Woodside Forecasts $3.9bn Impairment

Australian Woodside on July 14 said it will recognise non-cash, post-tax impairment losses of $3.92bn (A$5.6bn) during the six months to June 30 thanks to a drop in oil and gas prices.

The company will take a $2.76bn charge against oil and gas properties and a $1.16bn one for exploration and evaluation assets. Its half-yearly results are also expected to include a non-cash, post-tax onerous contract provision for the Corpus Christi LNG sale and purchase agreement of $447mn.

The combined impact of the impairments and the onerous contract provision is a post-tax loss of $4.37bn. “Approximately 80% of the oil and gas properties impairment losses are due to the significant and immediate reduction in oil and natural gas prices assumed up to 2025, impacting Woodside’s products in the prevailing economic climate,” the company said. “Additional contributors are increased longer term demand uncertainty impacted by the Covid-19 pandemic and macroeconomic dynamics, and increased risk of higher carbon pricing.”

The company said that despite the challenges of the current environment, the fundamentals of its business remained strong, particularly the outlook for core product, natural gas, and future products such as hydrogen and ammonia.

“Although these are difficult and uncertain times, the medium-term outlook for Woodside’s growth prospects and for our core product, natural gas, is positive.
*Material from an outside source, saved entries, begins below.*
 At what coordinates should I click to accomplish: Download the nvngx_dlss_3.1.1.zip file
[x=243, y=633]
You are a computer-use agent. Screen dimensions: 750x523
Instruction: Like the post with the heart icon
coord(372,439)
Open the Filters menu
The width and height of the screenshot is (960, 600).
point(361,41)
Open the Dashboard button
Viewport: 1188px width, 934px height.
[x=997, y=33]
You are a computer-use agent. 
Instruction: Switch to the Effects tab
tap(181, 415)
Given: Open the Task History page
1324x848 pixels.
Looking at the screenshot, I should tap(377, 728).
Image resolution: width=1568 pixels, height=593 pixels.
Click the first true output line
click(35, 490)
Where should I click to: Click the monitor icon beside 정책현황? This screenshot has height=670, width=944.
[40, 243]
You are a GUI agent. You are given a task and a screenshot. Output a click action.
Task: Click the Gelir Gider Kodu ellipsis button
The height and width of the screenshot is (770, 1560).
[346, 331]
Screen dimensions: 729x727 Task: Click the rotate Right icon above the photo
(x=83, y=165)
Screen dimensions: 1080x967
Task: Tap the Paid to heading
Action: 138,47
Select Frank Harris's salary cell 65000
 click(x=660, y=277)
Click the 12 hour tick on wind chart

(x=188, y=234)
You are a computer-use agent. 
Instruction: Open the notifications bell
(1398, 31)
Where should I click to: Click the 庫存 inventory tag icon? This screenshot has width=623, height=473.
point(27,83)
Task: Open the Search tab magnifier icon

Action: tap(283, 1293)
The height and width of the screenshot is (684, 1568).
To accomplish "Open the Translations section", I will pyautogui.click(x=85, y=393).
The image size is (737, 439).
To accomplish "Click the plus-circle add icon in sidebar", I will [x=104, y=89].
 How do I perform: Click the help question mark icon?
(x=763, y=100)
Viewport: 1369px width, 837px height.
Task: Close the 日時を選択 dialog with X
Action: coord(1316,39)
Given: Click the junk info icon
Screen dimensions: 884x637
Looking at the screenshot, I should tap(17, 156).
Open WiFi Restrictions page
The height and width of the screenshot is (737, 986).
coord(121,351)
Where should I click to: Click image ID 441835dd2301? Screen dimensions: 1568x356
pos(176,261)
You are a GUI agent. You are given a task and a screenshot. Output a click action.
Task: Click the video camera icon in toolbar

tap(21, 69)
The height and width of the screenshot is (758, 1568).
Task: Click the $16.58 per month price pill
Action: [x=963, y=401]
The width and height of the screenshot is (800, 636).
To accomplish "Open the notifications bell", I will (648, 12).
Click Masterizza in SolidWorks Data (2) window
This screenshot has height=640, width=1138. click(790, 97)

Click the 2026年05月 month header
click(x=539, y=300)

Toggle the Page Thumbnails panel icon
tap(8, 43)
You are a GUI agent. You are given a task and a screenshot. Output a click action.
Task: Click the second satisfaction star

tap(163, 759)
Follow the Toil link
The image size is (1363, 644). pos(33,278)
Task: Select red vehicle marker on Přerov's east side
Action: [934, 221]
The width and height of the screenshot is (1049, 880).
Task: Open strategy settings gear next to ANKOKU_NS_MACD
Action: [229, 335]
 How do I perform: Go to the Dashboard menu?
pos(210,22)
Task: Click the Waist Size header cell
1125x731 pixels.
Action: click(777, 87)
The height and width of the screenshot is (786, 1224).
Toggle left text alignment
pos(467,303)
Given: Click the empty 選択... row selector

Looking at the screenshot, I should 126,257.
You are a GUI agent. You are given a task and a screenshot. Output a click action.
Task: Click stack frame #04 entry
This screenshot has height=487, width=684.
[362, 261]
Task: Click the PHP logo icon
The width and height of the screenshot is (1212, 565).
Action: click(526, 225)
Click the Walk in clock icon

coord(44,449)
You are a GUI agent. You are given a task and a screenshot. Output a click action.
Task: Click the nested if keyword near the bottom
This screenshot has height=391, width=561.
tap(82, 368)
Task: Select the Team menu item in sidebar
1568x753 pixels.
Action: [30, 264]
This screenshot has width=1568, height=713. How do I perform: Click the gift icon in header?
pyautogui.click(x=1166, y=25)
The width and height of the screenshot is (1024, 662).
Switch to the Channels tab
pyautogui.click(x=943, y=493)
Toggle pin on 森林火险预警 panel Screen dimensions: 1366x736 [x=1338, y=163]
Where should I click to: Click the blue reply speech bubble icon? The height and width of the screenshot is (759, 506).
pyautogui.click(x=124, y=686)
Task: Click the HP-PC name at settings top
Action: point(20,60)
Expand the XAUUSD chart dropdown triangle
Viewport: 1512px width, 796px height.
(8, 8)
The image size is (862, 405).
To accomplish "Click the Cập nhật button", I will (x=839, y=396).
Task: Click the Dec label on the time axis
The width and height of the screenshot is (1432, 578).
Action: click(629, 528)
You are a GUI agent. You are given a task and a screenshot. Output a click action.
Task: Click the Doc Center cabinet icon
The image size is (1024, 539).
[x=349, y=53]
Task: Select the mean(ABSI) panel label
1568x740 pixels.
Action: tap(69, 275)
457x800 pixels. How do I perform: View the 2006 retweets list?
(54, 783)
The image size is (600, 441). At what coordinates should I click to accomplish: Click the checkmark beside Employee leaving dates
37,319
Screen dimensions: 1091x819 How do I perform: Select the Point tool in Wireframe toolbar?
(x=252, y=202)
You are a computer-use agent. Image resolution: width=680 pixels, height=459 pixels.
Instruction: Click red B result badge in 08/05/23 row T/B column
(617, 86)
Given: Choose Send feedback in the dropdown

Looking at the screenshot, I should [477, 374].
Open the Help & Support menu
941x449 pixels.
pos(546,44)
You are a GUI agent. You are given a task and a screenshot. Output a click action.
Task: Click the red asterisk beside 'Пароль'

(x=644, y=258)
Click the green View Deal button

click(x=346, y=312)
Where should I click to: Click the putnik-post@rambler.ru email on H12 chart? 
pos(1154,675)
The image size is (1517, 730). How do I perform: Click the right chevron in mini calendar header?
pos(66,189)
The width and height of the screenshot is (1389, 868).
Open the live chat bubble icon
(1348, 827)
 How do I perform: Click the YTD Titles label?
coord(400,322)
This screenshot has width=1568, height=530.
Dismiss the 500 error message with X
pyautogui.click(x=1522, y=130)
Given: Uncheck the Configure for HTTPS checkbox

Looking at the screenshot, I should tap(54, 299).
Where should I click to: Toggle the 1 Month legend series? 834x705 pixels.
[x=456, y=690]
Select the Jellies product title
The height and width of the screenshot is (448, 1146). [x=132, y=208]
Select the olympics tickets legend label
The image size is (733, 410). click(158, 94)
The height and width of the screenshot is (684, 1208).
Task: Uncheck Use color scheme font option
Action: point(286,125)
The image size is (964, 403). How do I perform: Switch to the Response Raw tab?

In the longer term, our commitment to innovation and new technologies will ensure we can also take advantage of emerging markets for hydrogen and ammonia which will be a crucial part of the world’s transition to a lower-carbon future,” Woodside CEO Peter Coleman said.

The outcome of the asset value review is subject to final board approval and will be published in the half-year report that will be published on August 13.